▶ [Your task]:
The lines below starting at the line containing "The width and height of the screenshot is (2048, 1152)." and ending at the line containing "Task: Click the components grid view icon" are to be repeated exactly, with both ends kept and nothing else added.

Records from a collection

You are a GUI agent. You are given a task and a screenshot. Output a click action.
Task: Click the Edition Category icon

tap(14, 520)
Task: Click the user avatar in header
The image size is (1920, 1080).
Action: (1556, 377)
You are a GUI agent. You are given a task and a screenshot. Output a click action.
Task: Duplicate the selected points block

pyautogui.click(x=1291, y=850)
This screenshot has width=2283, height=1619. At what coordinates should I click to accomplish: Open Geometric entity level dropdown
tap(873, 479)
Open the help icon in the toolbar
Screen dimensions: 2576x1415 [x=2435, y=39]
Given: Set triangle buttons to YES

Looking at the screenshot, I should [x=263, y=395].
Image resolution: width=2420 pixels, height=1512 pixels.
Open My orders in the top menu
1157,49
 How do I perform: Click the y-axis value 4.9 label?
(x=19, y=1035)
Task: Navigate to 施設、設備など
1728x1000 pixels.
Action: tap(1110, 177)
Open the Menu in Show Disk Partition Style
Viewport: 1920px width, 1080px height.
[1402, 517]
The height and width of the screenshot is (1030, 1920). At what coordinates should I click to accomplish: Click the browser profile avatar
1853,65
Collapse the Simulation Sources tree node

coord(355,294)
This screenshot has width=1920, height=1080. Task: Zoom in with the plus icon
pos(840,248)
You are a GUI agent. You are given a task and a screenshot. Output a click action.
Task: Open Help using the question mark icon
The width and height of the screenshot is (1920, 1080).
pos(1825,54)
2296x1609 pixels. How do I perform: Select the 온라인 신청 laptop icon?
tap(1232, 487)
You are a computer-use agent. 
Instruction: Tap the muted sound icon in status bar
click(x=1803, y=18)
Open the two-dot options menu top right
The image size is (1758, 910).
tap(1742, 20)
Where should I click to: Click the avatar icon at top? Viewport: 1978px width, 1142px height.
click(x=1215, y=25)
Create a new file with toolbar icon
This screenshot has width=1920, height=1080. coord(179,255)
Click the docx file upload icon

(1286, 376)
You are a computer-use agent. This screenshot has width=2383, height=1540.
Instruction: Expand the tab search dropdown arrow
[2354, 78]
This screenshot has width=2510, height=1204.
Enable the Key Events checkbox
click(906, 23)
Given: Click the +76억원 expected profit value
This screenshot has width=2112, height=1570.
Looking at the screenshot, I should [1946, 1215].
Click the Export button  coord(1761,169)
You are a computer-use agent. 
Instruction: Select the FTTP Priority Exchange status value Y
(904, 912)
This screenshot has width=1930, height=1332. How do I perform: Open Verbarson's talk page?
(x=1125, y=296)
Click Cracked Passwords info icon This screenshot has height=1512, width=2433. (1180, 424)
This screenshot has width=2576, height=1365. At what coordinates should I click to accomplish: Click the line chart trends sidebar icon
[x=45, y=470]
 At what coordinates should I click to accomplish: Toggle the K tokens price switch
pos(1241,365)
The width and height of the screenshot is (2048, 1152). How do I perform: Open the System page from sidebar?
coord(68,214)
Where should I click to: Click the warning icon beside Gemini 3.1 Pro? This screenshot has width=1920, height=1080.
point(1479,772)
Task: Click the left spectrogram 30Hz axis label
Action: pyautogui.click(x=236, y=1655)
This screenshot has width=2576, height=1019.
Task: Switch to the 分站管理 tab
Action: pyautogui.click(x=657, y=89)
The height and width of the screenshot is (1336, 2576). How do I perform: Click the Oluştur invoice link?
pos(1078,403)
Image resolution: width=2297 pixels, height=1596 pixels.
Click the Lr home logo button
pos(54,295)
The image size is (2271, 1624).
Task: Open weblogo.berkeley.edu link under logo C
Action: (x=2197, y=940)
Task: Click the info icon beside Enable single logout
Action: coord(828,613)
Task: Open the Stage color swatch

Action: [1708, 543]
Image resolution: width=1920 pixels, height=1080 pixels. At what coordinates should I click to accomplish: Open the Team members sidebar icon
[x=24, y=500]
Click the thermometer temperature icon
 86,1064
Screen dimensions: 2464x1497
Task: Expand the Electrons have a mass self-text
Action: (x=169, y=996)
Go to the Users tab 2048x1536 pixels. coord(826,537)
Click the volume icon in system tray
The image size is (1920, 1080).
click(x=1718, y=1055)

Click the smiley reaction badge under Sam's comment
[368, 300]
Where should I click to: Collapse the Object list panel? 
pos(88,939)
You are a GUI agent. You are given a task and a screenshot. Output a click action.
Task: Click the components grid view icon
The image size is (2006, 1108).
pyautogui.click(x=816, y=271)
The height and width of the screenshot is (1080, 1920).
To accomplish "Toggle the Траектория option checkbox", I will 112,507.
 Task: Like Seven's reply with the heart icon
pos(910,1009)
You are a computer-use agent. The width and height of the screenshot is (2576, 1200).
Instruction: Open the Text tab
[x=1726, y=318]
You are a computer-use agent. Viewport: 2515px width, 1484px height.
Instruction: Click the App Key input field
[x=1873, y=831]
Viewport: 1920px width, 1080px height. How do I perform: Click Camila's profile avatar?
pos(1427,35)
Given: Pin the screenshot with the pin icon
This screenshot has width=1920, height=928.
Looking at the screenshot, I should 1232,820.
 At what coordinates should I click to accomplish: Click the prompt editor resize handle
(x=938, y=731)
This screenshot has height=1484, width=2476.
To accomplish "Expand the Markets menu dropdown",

▶ [Solution for this problem]:
The width and height of the screenshot is (2048, 1152). How do I perform: Open the System page from sidebar?
coord(68,214)
Where should I click to: Click the warning icon beside Gemini 3.1 Pro? This screenshot has width=1920, height=1080.
point(1479,772)
Task: Click the left spectrogram 30Hz axis label
Action: pyautogui.click(x=236, y=1655)
This screenshot has width=2576, height=1019.
Task: Switch to the 分站管理 tab
Action: pyautogui.click(x=657, y=89)
The height and width of the screenshot is (1336, 2576). How do I perform: Click the Oluştur invoice link?
pos(1078,403)
Image resolution: width=2297 pixels, height=1596 pixels.
Click the Lr home logo button
pos(54,295)
The image size is (2271, 1624).
Task: Open weblogo.berkeley.edu link under logo C
Action: (x=2197, y=940)
Task: Click the info icon beside Enable single logout
Action: coord(828,613)
Task: Open the Stage color swatch

Action: [1708, 543]
Image resolution: width=1920 pixels, height=1080 pixels. At what coordinates should I click to accomplish: Open the Team members sidebar icon
[x=24, y=500]
Click the thermometer temperature icon
 86,1064
Screen dimensions: 2464x1497
Task: Expand the Electrons have a mass self-text
Action: (x=169, y=996)
Go to the Users tab 2048x1536 pixels. coord(826,537)
Click the volume icon in system tray
The image size is (1920, 1080).
click(x=1718, y=1055)

Click the smiley reaction badge under Sam's comment
[368, 300]
Where should I click to: Collapse the Object list panel? 
pos(88,939)
You are a GUI agent. You are given a task and a screenshot. Output a click action.
Task: Click the components grid view icon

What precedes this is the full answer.